By 2022, you might commute to work via a driverless vehicle that deftly dodges bikers and pedestrians, thanks to artificial intelligence vastly superior to that of puny humans

The premise -- one that investors have poured billions of dollars into over the past few years -- is expected to dominate conversation at this week's Web Summit 2017 in Lisbon, Portgual.

Tens of thousands of entrepreneurs, technologists, and investors from around the world will descend on the capital city to discuss issues ranging from government regulation and economic tremors to diversity and hiring.

But a total of six panels are set to explore the autonomous vehicle industry, gathering leaders including Uber's CPO, Jeff Holden. (Uber and Alphabet's Waymo, the technology giant's self-driving car unit, are currently embroiled in a legal battle over allegedly stolen trade secrets.)

In addition to Uber--which is slated to discuss the possibility of "flying cars" in the not-too-distant future--the conference will feature upstarts and traditional automakers that are similarly invested in the race to develop self-driving cars. On Tuesday, founder George Hotz is expected to tell the audience about how his San Francisco software startup tracks a vehicle's driving stats (i.e., engine temperature, fuel level, and steer angle). The following day, Austin Russell, CEO of Orlando-based Luminar Technologies, will discuss the underlying sensor system, often referred to as LiDAR, that powers autonomous vehicles.

There's also an entire panel dedicated to how humans and machines will alternate control and make ethical choices--featuring Adam Kell, an investor with Comet Labs; Zach Barasz, a partner with BMW; and Karen Francis, the board director of the Palo Alto, California, self-driving car startup Nauto.

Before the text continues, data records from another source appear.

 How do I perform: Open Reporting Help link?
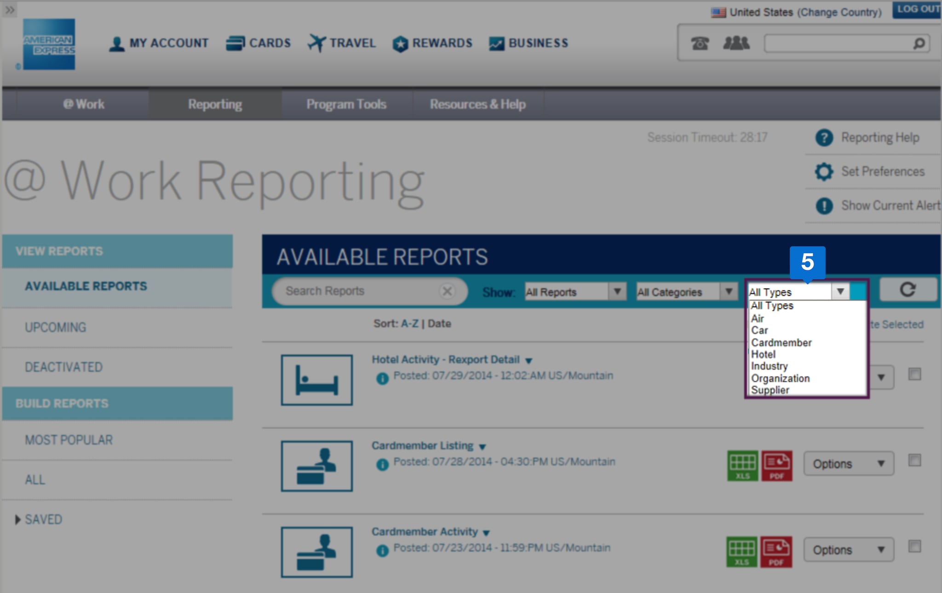[879, 137]
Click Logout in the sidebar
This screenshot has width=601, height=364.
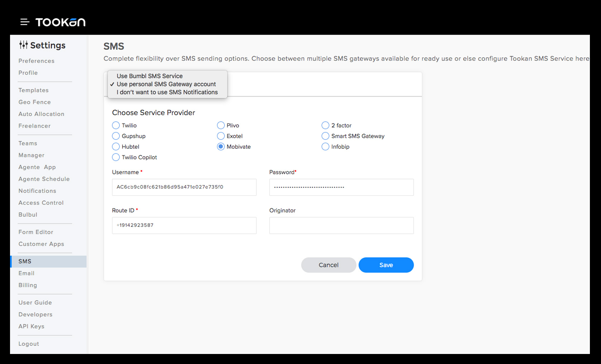click(x=29, y=344)
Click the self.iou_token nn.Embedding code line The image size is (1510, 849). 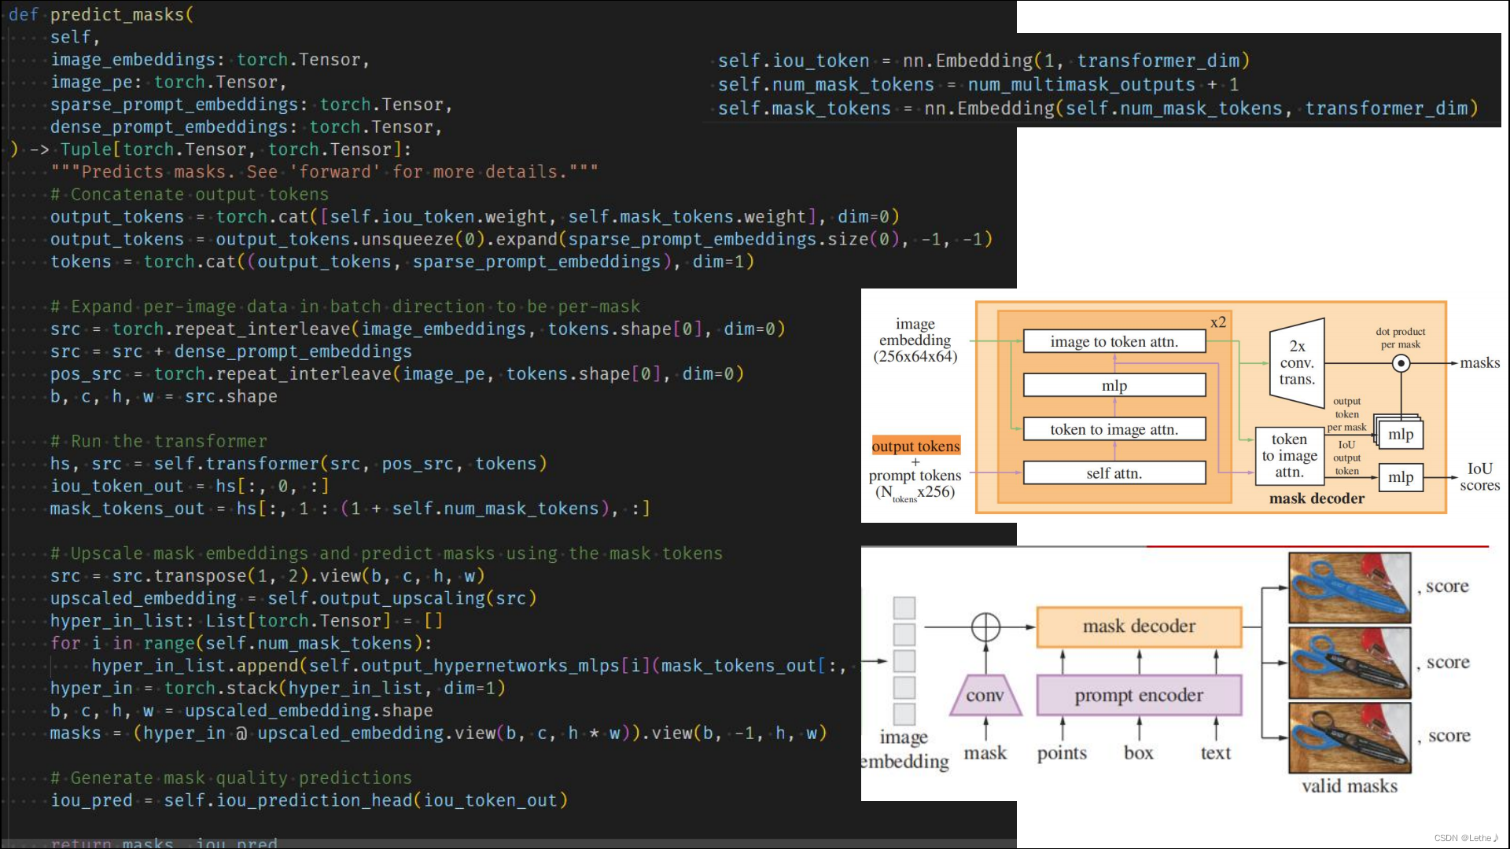[983, 61]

Autonomous vehicles won't be the only topic discussed at the summit, of course. Other panels will delve into hot areas including cybersecurity, fintech, AI, and health care. 

There will be an array of high-profile speakers, including former Vice President Al Gore (now chairman of Generation Investment Management), Slack co-founder Stewart Butterfield, and Reddit CEO Steve Huffman. 

The summit, now in its 8th year, runs until Thursday.